The International Monetary Fund (IMF) has approved $23.5 million disbursement for Guinea amid coronavirus economic instability. The approval brings total disbursements under an extended credit facility (ECF) for Guinea to $117.6 million.
An extended credit facility (ECF) allows the borrowing country to take out money over an extended period of time rather than reapplying for a loan each time it needs money.
In making the approval, IMF said while performance under the Fund-supported program remains broadly satisfactory, Guinea faces significant downside risks related to COVID-19 pandemic.

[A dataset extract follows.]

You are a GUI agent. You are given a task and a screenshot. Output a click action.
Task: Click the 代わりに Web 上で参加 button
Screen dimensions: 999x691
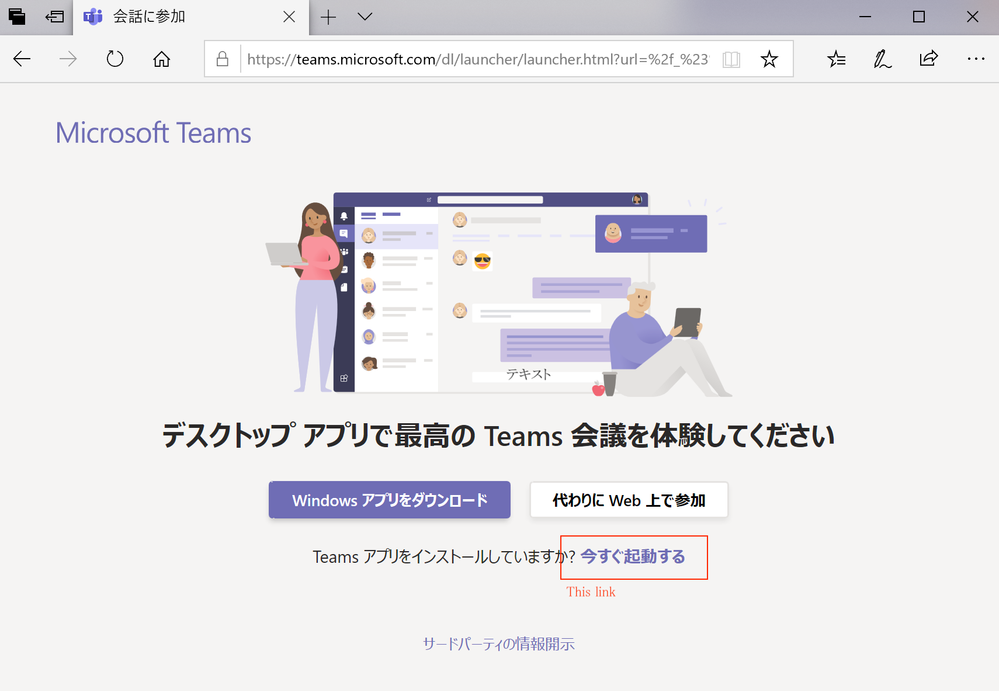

The Fund will remain closely engaged with the Guinean country authorities as the situation evolves, and as the authorities further develop their policy responses and financing needs change, IMF said.The ECF arrangement supports strengthening Guinea’s resilience, scaling-up growth-supporting investment and social-safety nets and promoting private sector
“Beyond immediate needs created by the COVID-19 crisis, creating fiscal space for priority
spending will be pivotal to foster broad-based growth in the years to come. Achieving a basic fiscal surplus in 2020 will contribute to containing inflation and preserving debt sustainability,” said Mr. Mitsuhiro Furusawa, Acting Chair and Deputy Managing Director at the IMF.

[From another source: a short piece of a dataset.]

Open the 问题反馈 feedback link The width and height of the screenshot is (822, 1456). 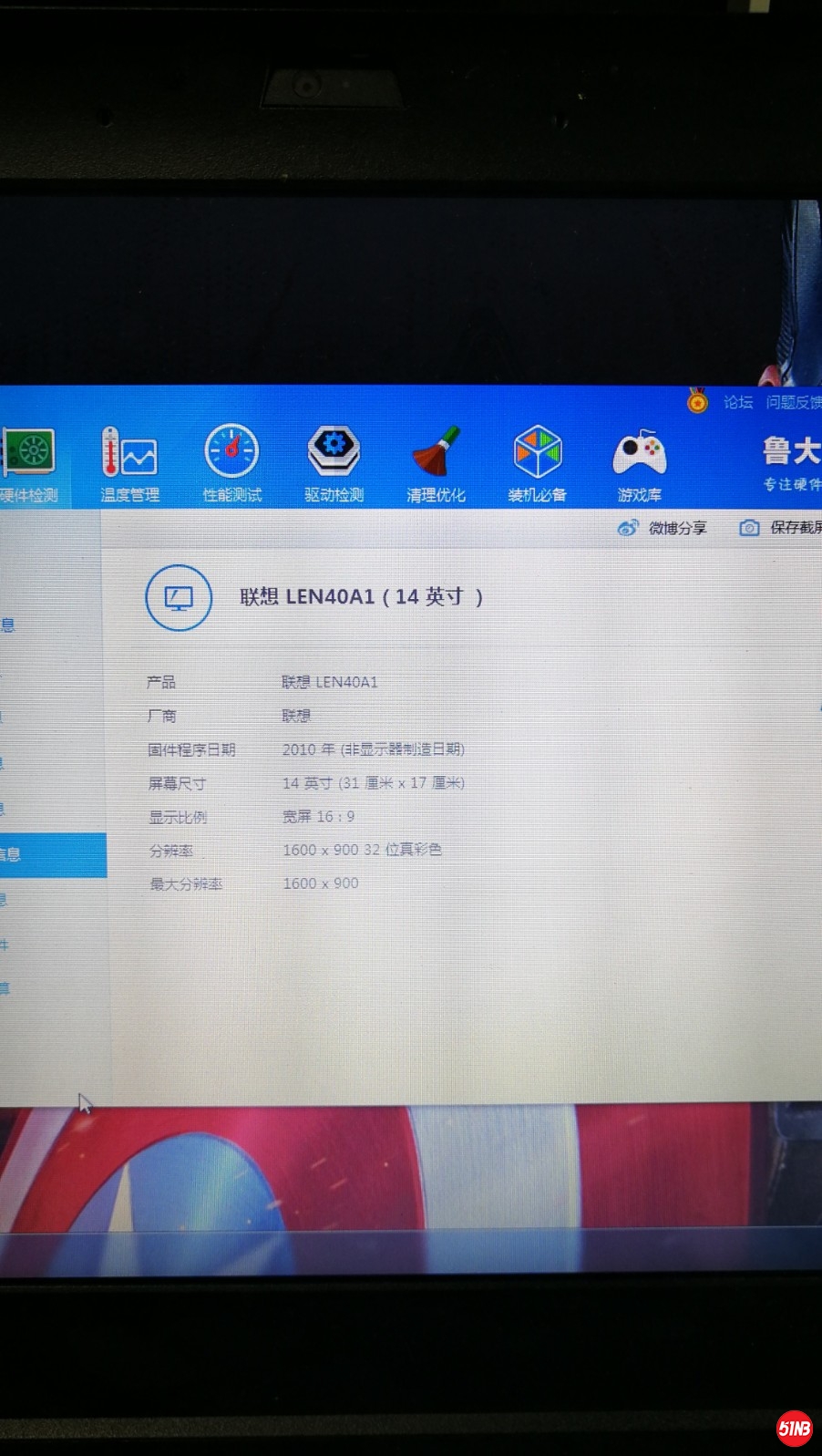tap(793, 402)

He said mobilizing additional tax revenues and reducing un-targeted electricity subsidies will generate resources to scale-up public investments and strengthen social safety nets.

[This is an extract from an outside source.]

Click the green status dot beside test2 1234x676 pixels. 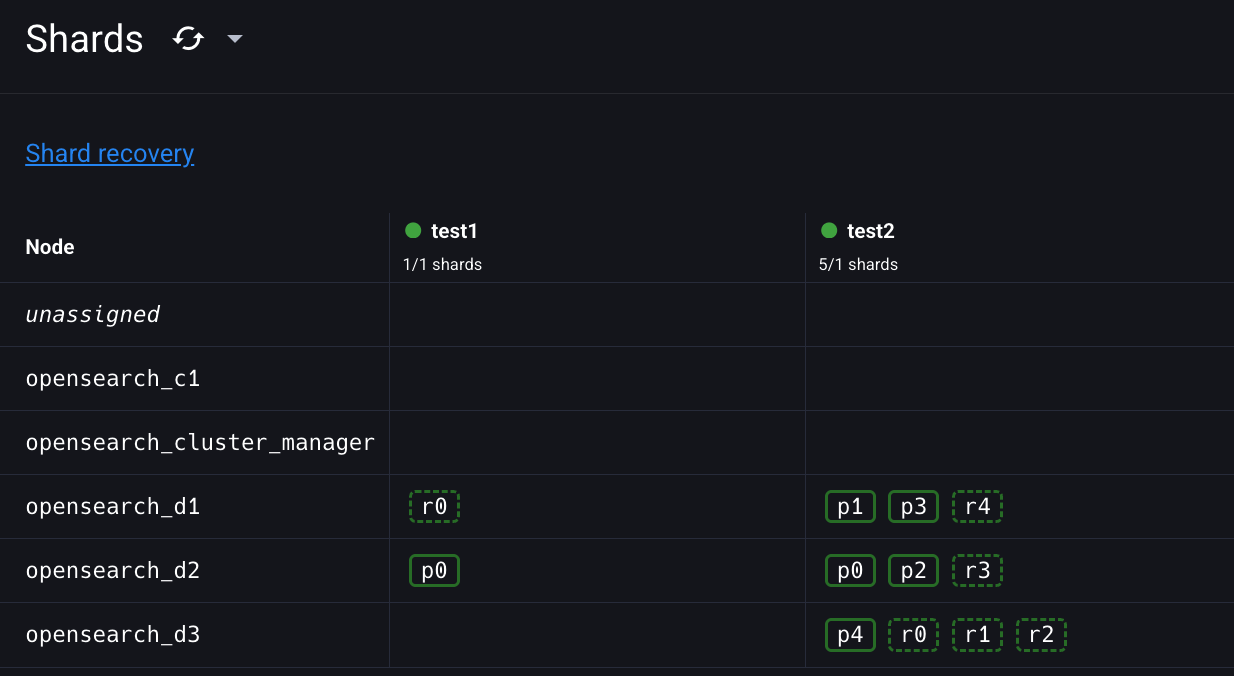tap(829, 231)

“To this end, implementing programmed tax revenue measures, adopting an automatic petroleum prices adjustment mechanism, and advancing the multi-year tariff electricity tariff is key. Prudent external borrowing strategy will support scaling-up public investments, notably in infrastructure. Strengthening public investment management will support the fiscal strategy and enhance governance,” Furusawa added.
According to him, allowing greater exchange rate flexibility is important to preserve buffers against external shocks.
“Continuing to limit central bank interventions in the foreign exchange market will be important. Reforms to strengthen market forces in the foreign exchange market have
progressed well. Moving ahead with the implementation of a rule-based central bank’s
intervention strategy will reduce discretion.
“Continuing to limit central bank’s lending to the government in line with program objectives is needed to reduce inflation. A more active liquidity management will also support achieving monetary targets. Strengthening banking supervision and regulation will support financial stability,” Furusawa said.